[[ Given data open ]]
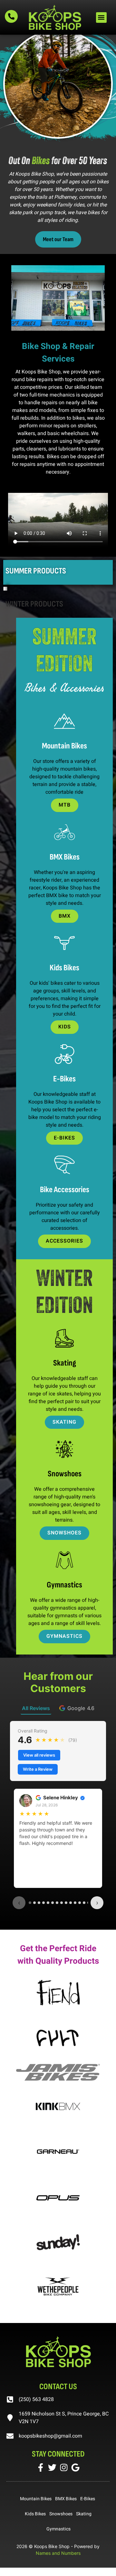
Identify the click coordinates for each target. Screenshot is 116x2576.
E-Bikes (87, 2498)
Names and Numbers (58, 2553)
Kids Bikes (35, 2514)
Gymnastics (58, 2529)
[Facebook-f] (40, 2467)
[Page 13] (84, 1902)
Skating (84, 2514)
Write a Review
[[ Given data closed ]]
● What is expected:
Print all of the entries word for word. Skip any images they contain.

● Worked solution:
Identify the click coordinates for each target. Screenshot is 116x2576.
E-Bikes (87, 2498)
Names and Numbers (58, 2553)
Kids Bikes (35, 2514)
Gymnastics (58, 2529)
[Facebook-f] (40, 2467)
[Page 13] (84, 1902)
Skating (84, 2514)
Write a Review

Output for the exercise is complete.